数据仓库实战 2

本文涉及的产品
云原生网关 MSE Higress,422元/月
日志服务 SLS,月写入数据量 50GB 1个月
注册配置 MSE Nacos/ZooKeeper,118元/月
简介: 数据仓库实战 2

我们接着来看数据采集模块

Flume采集日志数据到Kafka

首先我们需要用Flume采集日志数据到Kafka

配置

日志采集我们采用的是flume,比较传统成熟的日志采集项目。

首先我们从实时生成的日志文件通过flume采集到kafka中。log日志的格式是app-yyyy-mm-dd.log

CDH7.1.1中移除了flume组件,代替的是Nifi。我们直接将flume下载到节点中,具体的配置如下。

在/data0/apache-flume-1.9.0-bin/conf目录下创建file-flume-kafka.conf文件

[root@cdh3 conf]# cat file-flume-kafka.conf 
a1.sources=r1
a1.channels=c1 c2
# configure source
a1.sources.r1.type = TAILDIR
a1.sources.r1.positionFile = /data0/apache-flume-1.9.0-bin/test/log_position.json
a1.sources.r1.filegroups = f1
a1.sources.r1.filegroups.f1 = /tmp/logs/app.+
a1.sources.r1.fileHeader = true
a1.sources.r1.channels = c1 c2
#interceptor
a1.sources.r1.interceptors =  i1 i2
a1.sources.r1.interceptors.i1.type = com.soundhearer.flume.interceptor.LogETLInterceptor$Builder
a1.sources.r1.interceptors.i2.type = com.soundhearer.flume.interceptor.LogTypeInterceptor$Builder
a1.sources.r1.selector.type = multiplexing
a1.sources.r1.selector.header = topic
a1.sources.r1.selector.mapping.topic_start = c1
a1.sources.r1.selector.mapping.topic_event = c2
# configure channel
a1.channels.c1.type = org.apache.flume.channel.kafka.KafkaChannel
a1.channels.c1.kafka.bootstrap.servers = cdh1.macro.com:9092,cdh2.macro.com:9092,cdh2.macro.com:9092
a1.channels.c1.kafka.topic = topic_start
a1.channels.c1.parseAsFlumeEvent = false
a1.channels.c1.kafka.consumer.group.id = flume-consumer
a1.channels.c2.type = org.apache.flume.channel.kafka.KafkaChannel
a1.channels.c2.kafka.bootstrap.servers = cdh1.macro.com:9092,cdh2.macro.com:9092,cdh2.macro.com:9092
a1.channels.c2.kafka.topic = topic_event
a1.channels.c2.parseAsFlumeEvent = false
a1.channels.c2.kafka.consumer.group.id = flume-consumer

com.soundhearer.flume.interceptor.LogETLInterceptor和com.soundhearer.flume.interceptor.LogTypeInterceptor是自定义的拦截器的全类名。需要根据用户自定义的拦截器做相应修改。

> [任务要求] 抄录节选文本中以“我们接着来看数据采集模块”开头、以“载到节点中,具体的配置如下。”结尾的部分，不得改动任何字句。

> [所给材料]
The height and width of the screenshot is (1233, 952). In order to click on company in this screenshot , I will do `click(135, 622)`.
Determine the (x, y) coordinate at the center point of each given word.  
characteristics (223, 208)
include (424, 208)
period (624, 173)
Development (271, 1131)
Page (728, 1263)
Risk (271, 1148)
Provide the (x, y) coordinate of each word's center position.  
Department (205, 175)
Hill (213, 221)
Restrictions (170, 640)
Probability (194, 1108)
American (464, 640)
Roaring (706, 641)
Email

> [输出结果]
我们接着来看数据采集模块

Flume采集日志数据到Kafka

首先我们需要用Flume采集日志数据到Kafka

配置

日志采集我们采用的是flume,比较传统成熟的日志采集项目。

首先我们从实时生成的日志文件通过flume采集到kafka中。log日志的格式是app-yyyy-mm-dd.log

CDH7.1.1中移除了flume组件,代替的是Nifi。我们直接将flume下载到节点中,具体的配置如下。